The Buffalo Bills are looking for their first playoff victory since 1995 when they take on the Indianapolis Colts on Saturday afternoon in the AFC Wild Card Round.
In order to get the win, here are my three keys to the game, plus notes and stats:
1.) No running!
The Colts will bring the 11th-best rushing attack in the National Football League to Orchard Park on Saturday. They’re averaging 124.8 yards per-game.
Rookie running back Jonathan Taylor has been one of the best backs in the league over the last half of the season.
The Bills run defense has not been as stout as they’d like through much of this year, averaging 119.6 yards per-game allowed on the ground, which ranks 17th in the league, and ranking 26th with allowing 4.62 yards per-carry.
They’ll have to be better than that to not allow the Colts to get going. Indianapolis will not only try to use the run game to their offensive advantage, but for their defense, as well, by grinding out the clock and keeping the Bills' offense off the field.
2.) Air attack
From the moment the season started, the Bills threw the ball, threw it some more, and continued throwing it. They’ve been great at doing it.
That’s why they finished the season tied as the second-best passing offense in the entire league, and with a quarterback who earned Second-Team All-Pro honors.
As good as the Colts have been stopping the run on defense this season, they’ve had some issues against the pass, ranking 20th in yards per-game allowed, giving up 241.6 per-game.
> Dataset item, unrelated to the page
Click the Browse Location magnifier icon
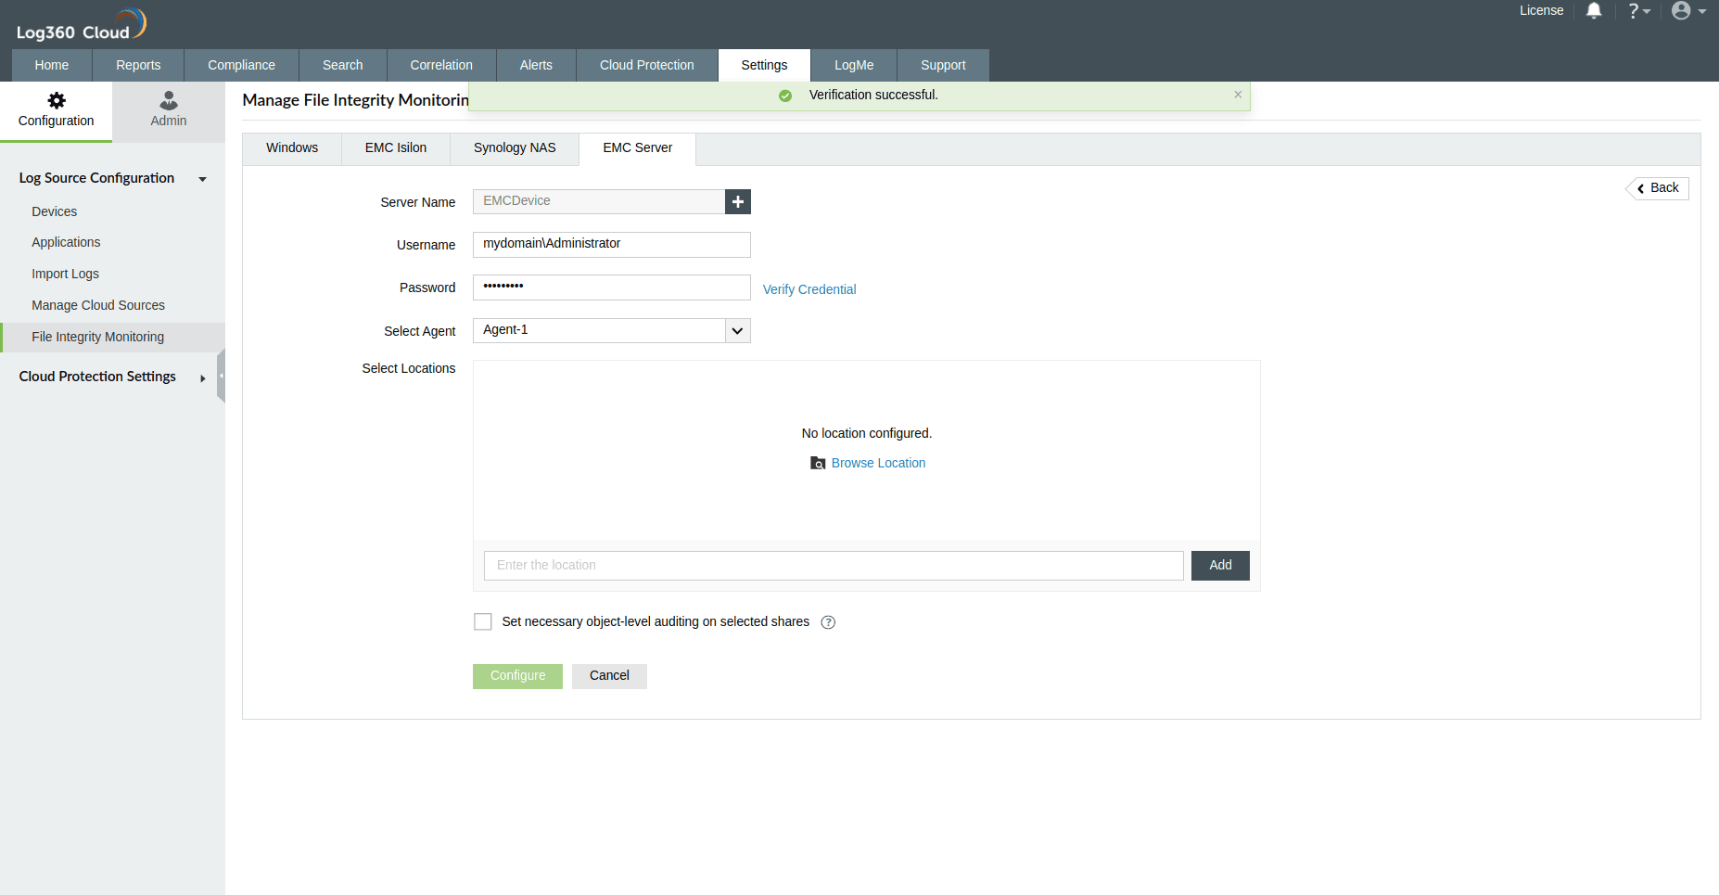 click(818, 463)
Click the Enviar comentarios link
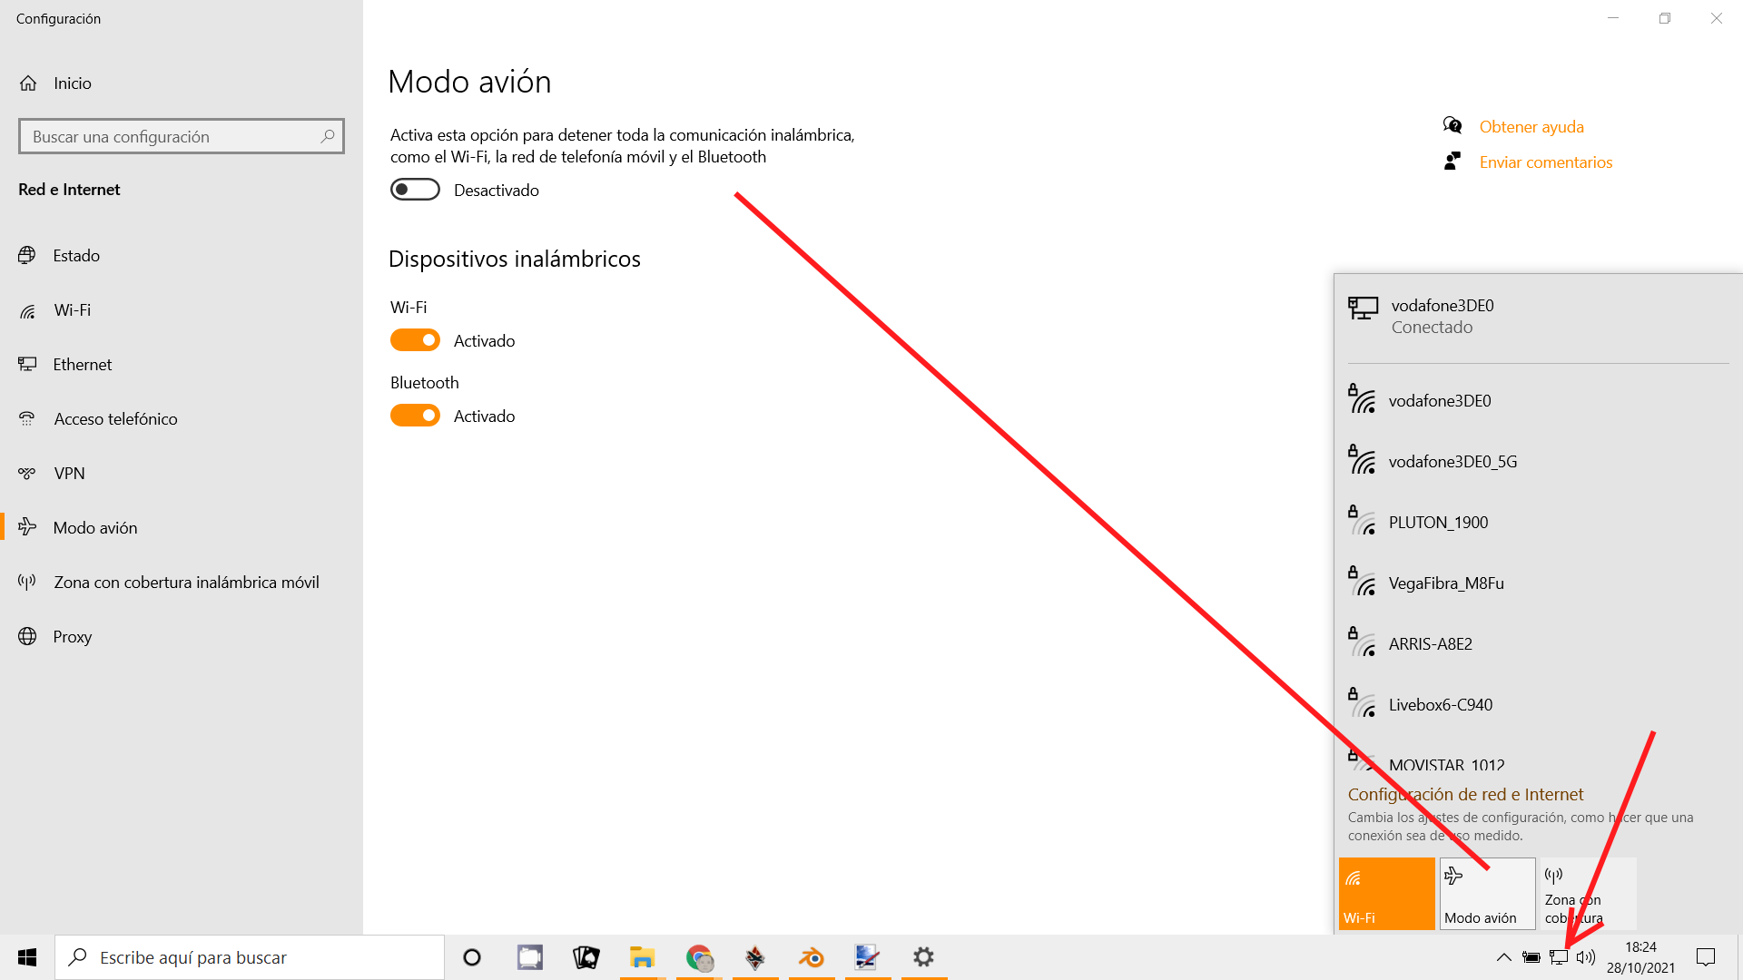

They ranked 19th in yards per-play allowed at 6.88.
There’s no reason for the Bills to get out of character in this one. Just keep doing what they’ve done. Spread the field and attack through the air.
3.) Shallow Rivers
Colts quarterback Philip Rivers has had a very nice first season in Indianapolis.
When many thought he didn’t have much left, he showed back up in Indianapolis and had a very efficient season. He ranked eighth in the NFL with a 68% completion rate, and threw for 4,169 yards, which was good for 10th in the league.
However, at 39-years-old, he doesn’t have quite the arm strength he used to, and the Colts like to use a shorter passing game. In fact, the average length of passes from the line of scrimmage to Rivers’ target this season is 7.15 yards. That's ranked 10th-lowest amongst all qualifying quarterbacks. They love to throw to their running backs and tight ends and then let them run with the ball in their hands. That’s why the Colts are averaging over 6.0 yards after the catch, second-best in the NFL. Rivers gets rid of the ball quickly to his pass catchers.
The Bills' challenge on Saturday is to not let receivers get open early, make sure they cover those backs and tight ends, and make tackles against them in the open field when they do catch passes.